--- start of Supplied text ---

WORD FOR MISSION
Missionary reflection  on Sunday Liturgy

Every week CIAM offers to lay, religious people and priests an itinerary of reflections on the Sunday Liturgy in a missionary prespective. These are elements for a missionary meditation, individual or in community, on the Word of God , which constantly and surprisingly continues to enlighten, strengthen and sustain the missionary journey of the Church, for the life of the World

 


The Spirit is constantly launching Mission


Pentecost Sunday

Anno C - Domenica 27.5.2007

Acts  2:1-11

Psalm 103

Romans  8:8-17

John 14:15-16,23-26

 

Reflections

The Jewish feast of Pentecost - seven weeks, or 50 days after the Pasch (Easter) was originally a harvest festival following the reaping of the wheat crop (cf Ex.23:16; 34:22). Later on, a “memoria” was added: the promulgation of the Law on Mt. Sinai. As time went on, Pentecost became increasingly an historical celebration: a recalling of the great alliances of God with His people (see Noah, Abraham, Moses, Jeremiah 31:31-34, Ezechiel 36:24-27…). Besides a calendar change, it is important to note a  new viewpoint regarding the Law and how the new alliance was understood and lived. The Law was something of which Israel was proud, but it was only a transitional stage, and incomplete..

 

A process of assimilation-interiorisation of the Law was needed: a process that culminates in the gift of the Holy Spirit, who is given to us in place of the Law, as the true and definitive beginning of new life. The Christian Pentecost celebrates the gift of the Spirit, “who is Lord and giver of life”. Israel grew and developed as a people, based on the Law. In God’s new family,  cohesion does not come from an external commandment, no matter how excellent it may be, but from within, from the heart, in the strength of the love given by the Spirit, “because the love of God has been poured into our hearts by the Holy Spirit” (Rm.5:5). Thanks to Him (2nd Reading) “we are children of God” and we cry out “Abba, Father!” We are the people of the new alliance, called to live a new life, by the power of the Spirit who makes us the family of God, with the dignity of children and heirs (vv.14-17). 14-17). This requires a way of life in keeping with our dignity. Paul describes two life-styles, different and indeed, opposed to each other, according to the choice of each individual: life according to the flesh or according to the Spirit (v. 8-13).

--- end of Supplied text ---

Written instruction => In the Pentecost reflection, rewrite the passage starting with "The Jewish feast" and going on through "stage, and incomplete..", replacing "harvest festival" with "agricultural festival".

--- start of Extracted information ---

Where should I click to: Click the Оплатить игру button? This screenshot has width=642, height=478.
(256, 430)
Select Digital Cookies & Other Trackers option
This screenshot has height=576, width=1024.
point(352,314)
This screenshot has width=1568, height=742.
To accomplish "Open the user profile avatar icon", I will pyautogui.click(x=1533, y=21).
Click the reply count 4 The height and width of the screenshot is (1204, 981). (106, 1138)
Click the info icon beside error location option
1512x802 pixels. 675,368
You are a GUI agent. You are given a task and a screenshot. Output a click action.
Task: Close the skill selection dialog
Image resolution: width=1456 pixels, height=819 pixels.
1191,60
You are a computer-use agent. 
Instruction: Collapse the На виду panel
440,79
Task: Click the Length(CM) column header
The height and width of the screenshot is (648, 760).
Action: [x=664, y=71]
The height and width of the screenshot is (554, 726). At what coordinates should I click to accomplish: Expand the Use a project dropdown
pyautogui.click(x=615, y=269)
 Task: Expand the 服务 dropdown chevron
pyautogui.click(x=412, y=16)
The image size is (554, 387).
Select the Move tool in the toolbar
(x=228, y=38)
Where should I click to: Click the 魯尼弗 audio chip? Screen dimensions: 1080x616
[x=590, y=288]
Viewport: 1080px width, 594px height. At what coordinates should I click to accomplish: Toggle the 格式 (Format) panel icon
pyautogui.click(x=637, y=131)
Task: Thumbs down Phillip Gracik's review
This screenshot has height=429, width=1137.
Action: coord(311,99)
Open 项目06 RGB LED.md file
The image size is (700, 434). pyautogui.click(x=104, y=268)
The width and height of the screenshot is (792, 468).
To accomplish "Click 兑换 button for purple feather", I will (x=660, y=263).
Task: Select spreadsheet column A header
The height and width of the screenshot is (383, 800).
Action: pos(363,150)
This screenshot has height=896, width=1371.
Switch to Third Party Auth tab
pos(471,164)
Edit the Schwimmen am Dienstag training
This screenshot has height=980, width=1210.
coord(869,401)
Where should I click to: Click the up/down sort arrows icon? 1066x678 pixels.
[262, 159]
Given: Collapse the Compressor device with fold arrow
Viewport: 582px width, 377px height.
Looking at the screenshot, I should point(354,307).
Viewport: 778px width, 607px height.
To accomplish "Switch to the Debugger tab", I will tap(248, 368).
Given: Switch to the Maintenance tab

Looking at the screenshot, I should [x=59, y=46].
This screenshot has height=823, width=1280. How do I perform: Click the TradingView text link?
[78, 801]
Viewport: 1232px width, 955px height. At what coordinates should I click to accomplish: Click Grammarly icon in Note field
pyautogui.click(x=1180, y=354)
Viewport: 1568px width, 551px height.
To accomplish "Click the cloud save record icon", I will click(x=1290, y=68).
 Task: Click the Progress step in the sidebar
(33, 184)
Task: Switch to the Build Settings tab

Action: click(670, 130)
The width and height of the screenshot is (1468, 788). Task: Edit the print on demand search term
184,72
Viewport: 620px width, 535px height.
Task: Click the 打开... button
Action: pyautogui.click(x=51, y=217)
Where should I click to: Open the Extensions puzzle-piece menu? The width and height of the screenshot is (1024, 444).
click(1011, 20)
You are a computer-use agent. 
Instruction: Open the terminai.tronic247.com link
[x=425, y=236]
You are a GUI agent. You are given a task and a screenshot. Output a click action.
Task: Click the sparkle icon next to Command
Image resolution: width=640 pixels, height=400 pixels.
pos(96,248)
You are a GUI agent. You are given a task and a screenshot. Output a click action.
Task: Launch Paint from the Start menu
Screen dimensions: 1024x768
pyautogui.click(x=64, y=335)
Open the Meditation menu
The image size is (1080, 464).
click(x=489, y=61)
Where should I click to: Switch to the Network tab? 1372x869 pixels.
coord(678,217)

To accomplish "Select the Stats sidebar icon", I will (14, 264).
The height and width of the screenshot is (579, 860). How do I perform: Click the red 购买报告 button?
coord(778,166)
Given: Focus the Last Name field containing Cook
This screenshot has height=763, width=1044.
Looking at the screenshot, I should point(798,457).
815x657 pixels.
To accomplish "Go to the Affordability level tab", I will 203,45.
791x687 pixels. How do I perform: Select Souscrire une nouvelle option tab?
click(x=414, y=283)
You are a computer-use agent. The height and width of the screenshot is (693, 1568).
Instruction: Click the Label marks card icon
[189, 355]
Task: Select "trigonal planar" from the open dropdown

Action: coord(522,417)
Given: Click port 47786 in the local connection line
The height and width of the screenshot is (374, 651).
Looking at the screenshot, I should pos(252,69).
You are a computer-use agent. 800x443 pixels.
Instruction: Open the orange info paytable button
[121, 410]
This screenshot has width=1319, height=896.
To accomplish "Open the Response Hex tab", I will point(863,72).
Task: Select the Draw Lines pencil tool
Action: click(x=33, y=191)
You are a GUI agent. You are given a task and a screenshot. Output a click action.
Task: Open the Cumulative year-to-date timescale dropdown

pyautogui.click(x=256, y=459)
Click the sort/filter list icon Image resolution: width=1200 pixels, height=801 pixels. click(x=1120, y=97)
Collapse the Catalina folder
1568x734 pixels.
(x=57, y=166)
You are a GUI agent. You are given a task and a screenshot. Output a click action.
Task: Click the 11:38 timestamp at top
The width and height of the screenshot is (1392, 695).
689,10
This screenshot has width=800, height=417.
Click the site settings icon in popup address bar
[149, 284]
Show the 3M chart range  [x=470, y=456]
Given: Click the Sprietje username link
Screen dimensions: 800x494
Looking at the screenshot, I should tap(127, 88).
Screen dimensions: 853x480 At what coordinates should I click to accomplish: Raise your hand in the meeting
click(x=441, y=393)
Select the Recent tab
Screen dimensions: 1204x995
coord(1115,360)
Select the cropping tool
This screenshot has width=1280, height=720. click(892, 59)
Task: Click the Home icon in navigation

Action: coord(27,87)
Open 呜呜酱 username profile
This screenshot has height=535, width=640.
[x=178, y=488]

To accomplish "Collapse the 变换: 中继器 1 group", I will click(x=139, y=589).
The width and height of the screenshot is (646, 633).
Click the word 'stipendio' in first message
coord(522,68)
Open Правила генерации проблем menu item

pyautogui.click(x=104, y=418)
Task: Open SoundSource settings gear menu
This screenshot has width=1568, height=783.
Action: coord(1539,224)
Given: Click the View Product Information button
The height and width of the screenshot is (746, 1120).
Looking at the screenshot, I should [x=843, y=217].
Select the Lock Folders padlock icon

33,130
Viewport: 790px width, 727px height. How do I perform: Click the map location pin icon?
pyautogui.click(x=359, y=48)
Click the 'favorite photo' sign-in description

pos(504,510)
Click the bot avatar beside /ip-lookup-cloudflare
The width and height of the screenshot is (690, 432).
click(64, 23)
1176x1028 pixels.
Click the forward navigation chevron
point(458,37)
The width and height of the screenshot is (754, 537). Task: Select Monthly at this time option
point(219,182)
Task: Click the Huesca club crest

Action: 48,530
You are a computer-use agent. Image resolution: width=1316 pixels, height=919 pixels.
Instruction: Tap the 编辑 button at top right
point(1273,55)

--- end of Extracted information ---

Output of the task =>
The Jewish feast of Pentecost - seven weeks, or 50 days after the Pasch (Easter) was originally a agricultural festival following the reaping of the wheat crop (cf Ex.23:16; 34:22). Later on, a “memoria” was added: the promulgation of the Law on Mt. Sinai. As time went on, Pentecost became increasingly an historical celebration: a recalling of the great alliances of God with His people (see Noah, Abraham, Moses, Jeremiah 31:31-34, Ezechiel 36:24-27…). Besides a calendar change, it is important to note a  new viewpoint regarding the Law and how the new alliance was understood and lived. The Law was something of which Israel was proud, but it was only a transitional stage, and incomplete..